**Text provided**
____

Wednesday, May 6, 2009

Final Blog- Using Technology in "Real" Classrooms

Nicole Darko
May 6, 2009
ENGL 518
Dr. Tryon

Using Technology in “Real” Classrooms

After completing this course I have a greater appreciation for the potential uses of technology in the classroom. I learned about using popular tools like Twitter, Facebook and blogging to enhance my classroom instruction. However, the reality of using these technologies leaves me less than enthusiastic about the sweeping phenomenon of incorporating technology in the classroom. The reality of most schools is that they don’t have enough computers or software to adequately incorporate technology in their schools. These lack of resources make most of the “technological revolution” unavailable nor unobtainable to the majority of students. This paper will explore the implications of a technological disparity among American students and how they can be rectified.
We all agree that incorporating technology is necessary and can create greater opportunities for learning. According to Colburn, in order for students to meet business, industry, and government expectations, they must be able, more than ever before, to reason, solve problems, apply their understanding, and write and speak well (National Education Goals Panel). Students should be able to “handle new situations and meet new intellectual challenges” (Salomon, 1993, p. 128). Additionally, researchers have stated that effective use of instructional technologies leads to positive outcomes for both students and teachers (Cradler, 1994; Office of Technology Assessment [OTA], 1995; PCAST, 1997). Technology has been advocated as a tool that supports constructivist approaches to instruction (Cradler; Honey & Moeller, 1990, online abstract; Means, 1994). Research on the benefits of using instructional technology has shown that frequently it is accompanied by a shift from a traditional direct instructional style to one that is more student centered. Current standards and recent reports support the promotion of generative learning and the use of constructivist approaches in K-12 classrooms (OTA; PCAST). Despite this consensus, there is an overwhelming number of students who never become partakers of increased outcomes as a result of technology.
According to the FCC Chairman Reed Hundt while giving a speech at the Technology and Learning Conference /National School Board Association in Dallas, Texas on October 24, 1996 he said,
“If we don't give schools and teachers all the tools and support they need, we risk making technology just another tantalizing apple of education -- always just out of reach for many schools. If, for example, we adopt a policy that just gave every school the exact same amount of money, for half the schools it would probably be more than they need and for the other half it wouldn't be enough. We need to have a policy that recognizes the disparities between schools and helps to bridge the gap. Schools on tight budgets can't strike a good deal on phone connections if they can't get monetary help on putting wiring into the classrooms. They can't learn with the Internet if they get a discount on a phone line but still have to pay high rates for usage. Indeed, it would be a cruel and all too usual punishment for our children if we said -- "Those of you whose parents or communities have deep pockets can get it; the rest of you, tough luck." This speech was given over ten years ago and every assertion holds true today. While greater uses of technology in the classroom have been heralded by many not much has been done to ensure that all students have the same access to these uses.

____

**Records supplied**

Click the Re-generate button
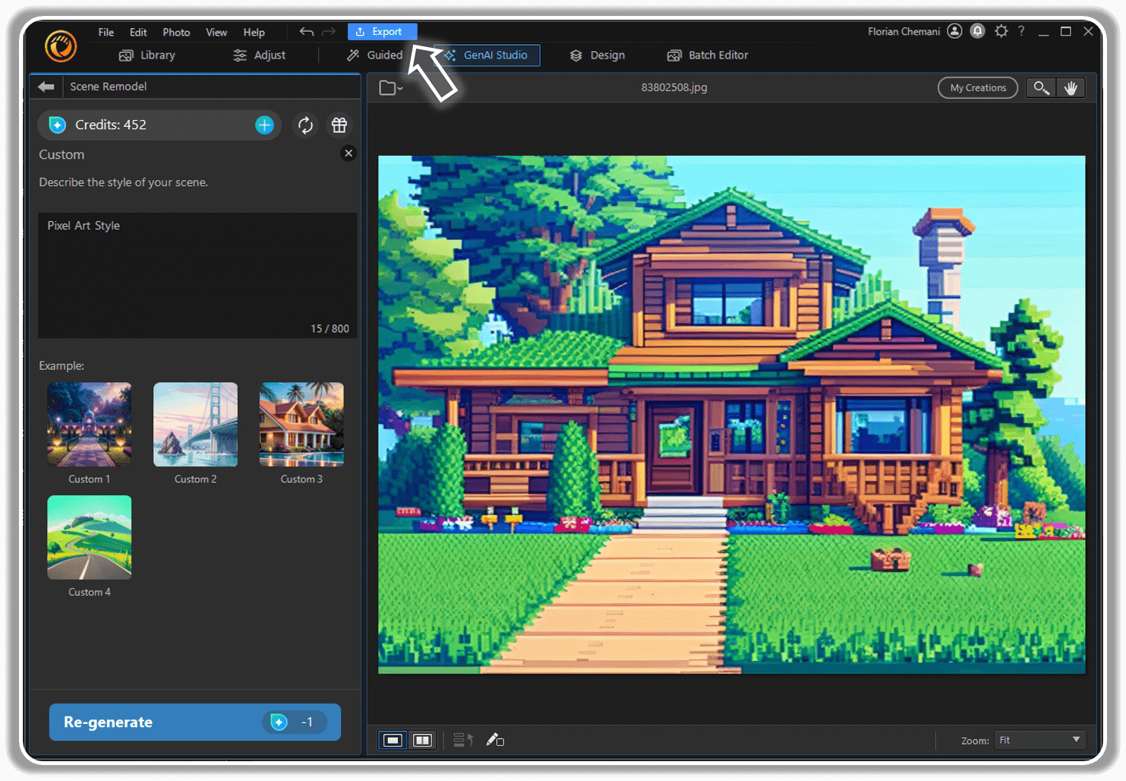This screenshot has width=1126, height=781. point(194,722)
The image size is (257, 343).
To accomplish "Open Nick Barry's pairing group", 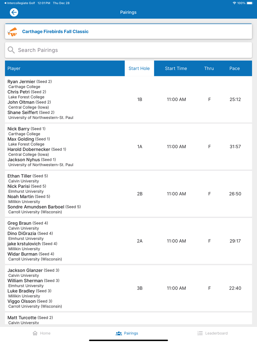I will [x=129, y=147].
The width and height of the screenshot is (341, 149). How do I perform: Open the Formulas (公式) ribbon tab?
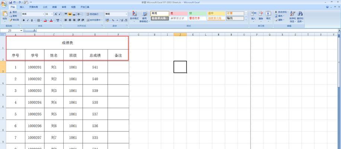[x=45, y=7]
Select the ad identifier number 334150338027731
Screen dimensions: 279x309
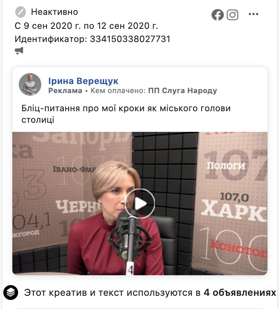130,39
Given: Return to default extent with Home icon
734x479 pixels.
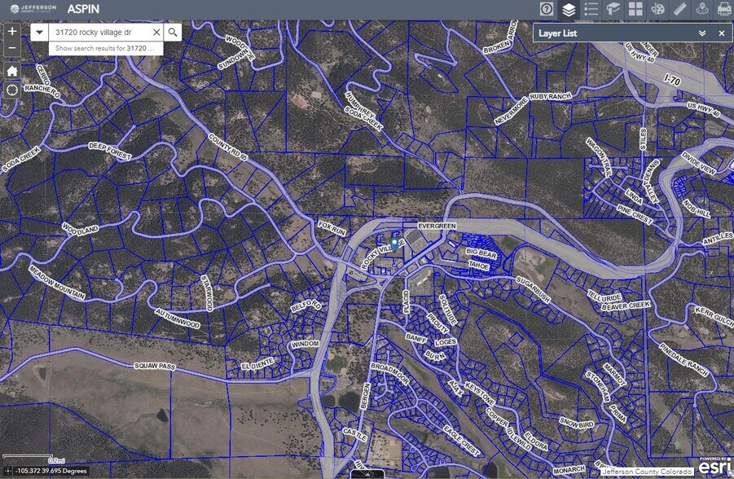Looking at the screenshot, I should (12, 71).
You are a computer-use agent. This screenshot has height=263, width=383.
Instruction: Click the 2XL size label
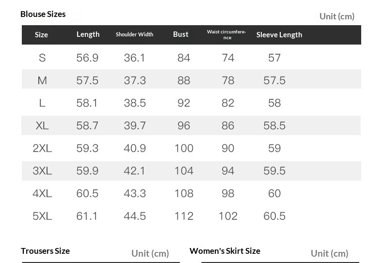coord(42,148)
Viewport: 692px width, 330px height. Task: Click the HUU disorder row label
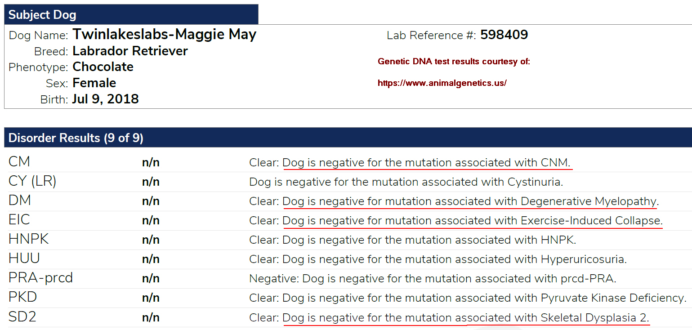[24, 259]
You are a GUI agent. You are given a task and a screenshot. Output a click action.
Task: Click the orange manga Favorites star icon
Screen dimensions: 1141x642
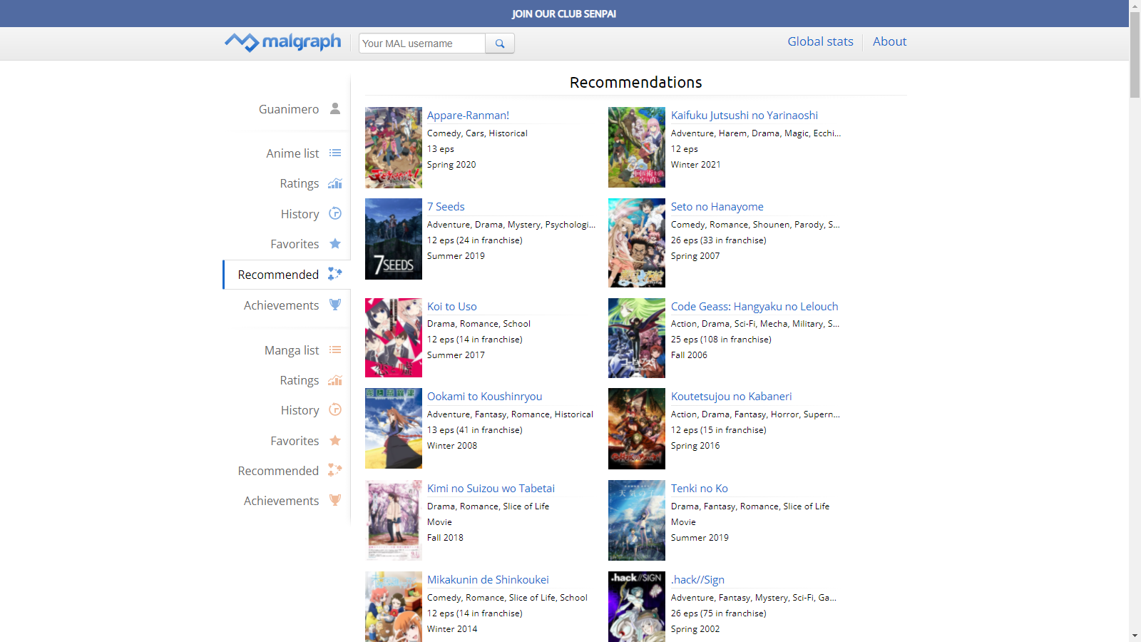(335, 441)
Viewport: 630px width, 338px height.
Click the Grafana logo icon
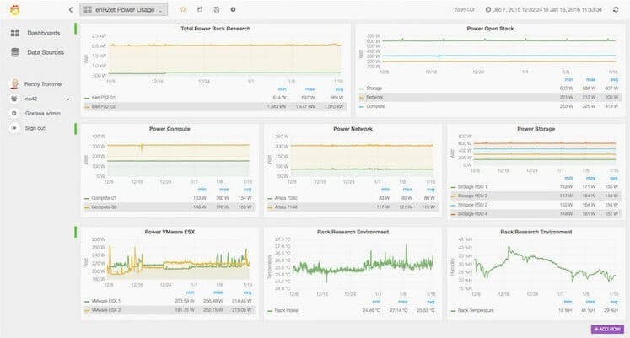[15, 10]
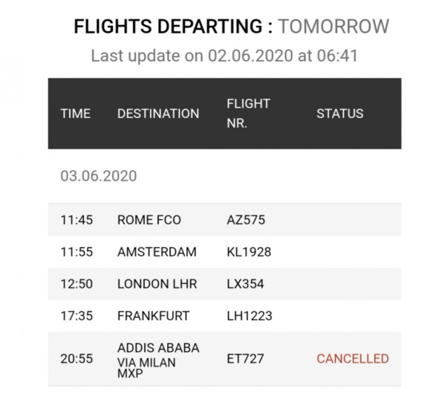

____

**Exercises**
1 > In the blog post on classroom technology, why would giving every school the exact same amount of money be a poor policy? Answer in one to three sentences.
2 > In the records, take the lines from the one containing "Viewport: 630px width, 338px height." through the end of the records and replace "logo" with "brand", changing nothing else. Give only those lines and leave out the pictures.
The text and the records have nothing to do with each other.

**List of solutions**
1 > Schools differ in what they need. For about half of them the money would probably be more than they need, and for the other half it would not be enough. A policy therefore has to recognize the disparities between schools and help bridge the gap.

2 >
Viewport: 630px width, 338px height.
Click the Grafana brand icon
[15, 10]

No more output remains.